▸ **EXERCISE OBJECTIVE**: Scan the records for the word "output". Copy each line that includes it.

▸ **AVAILABLE DATA**:
------------

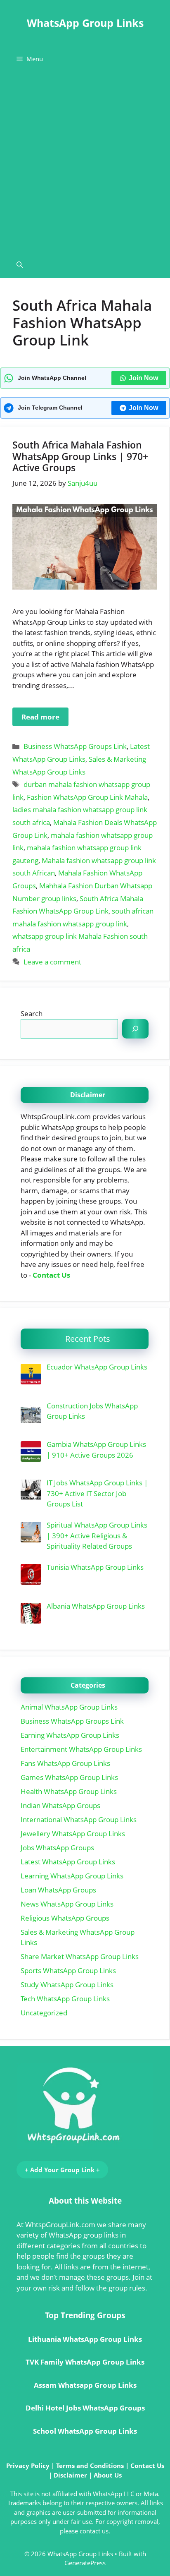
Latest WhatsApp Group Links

------------

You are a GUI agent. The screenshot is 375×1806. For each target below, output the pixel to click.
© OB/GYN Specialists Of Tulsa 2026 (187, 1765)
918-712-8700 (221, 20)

------------

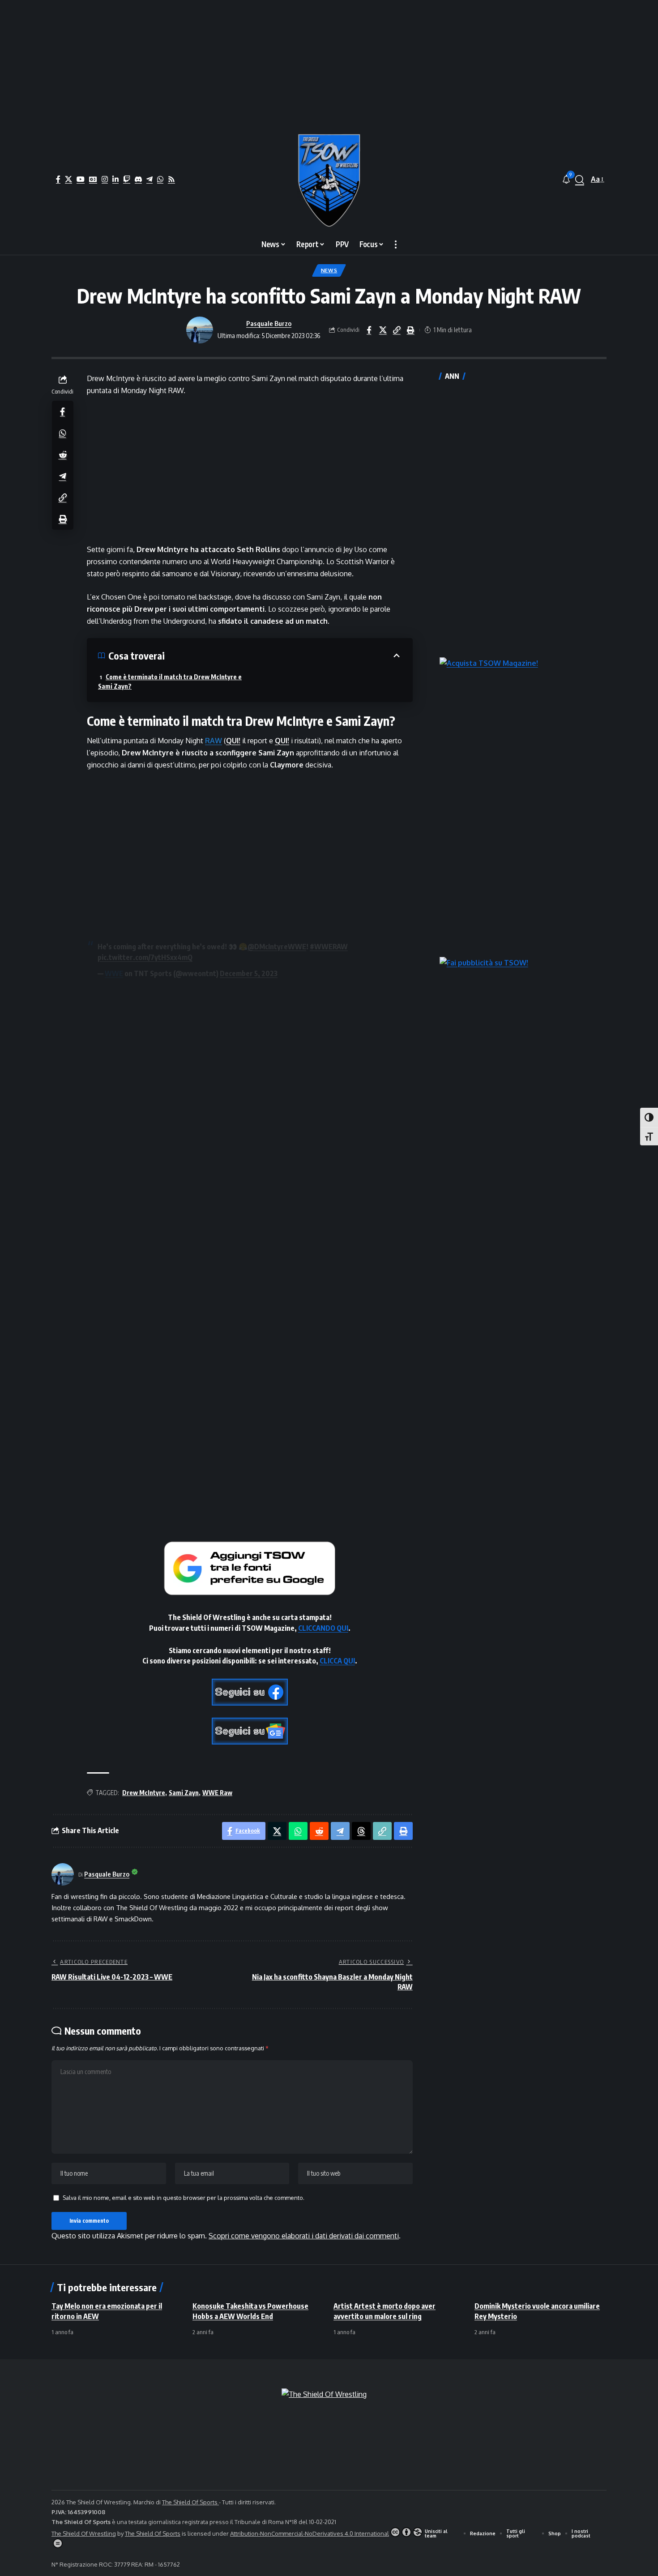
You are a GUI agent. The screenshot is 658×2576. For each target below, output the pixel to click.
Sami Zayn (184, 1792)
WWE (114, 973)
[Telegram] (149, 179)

------------

▸ **FINAL ANSWER**:
You are a GUI agent. The screenshot is 375×1806. For each target below, output the pixel to click.
You are a GUI agent. The screenshot is 658×2576. For each target below, output the pixel to click.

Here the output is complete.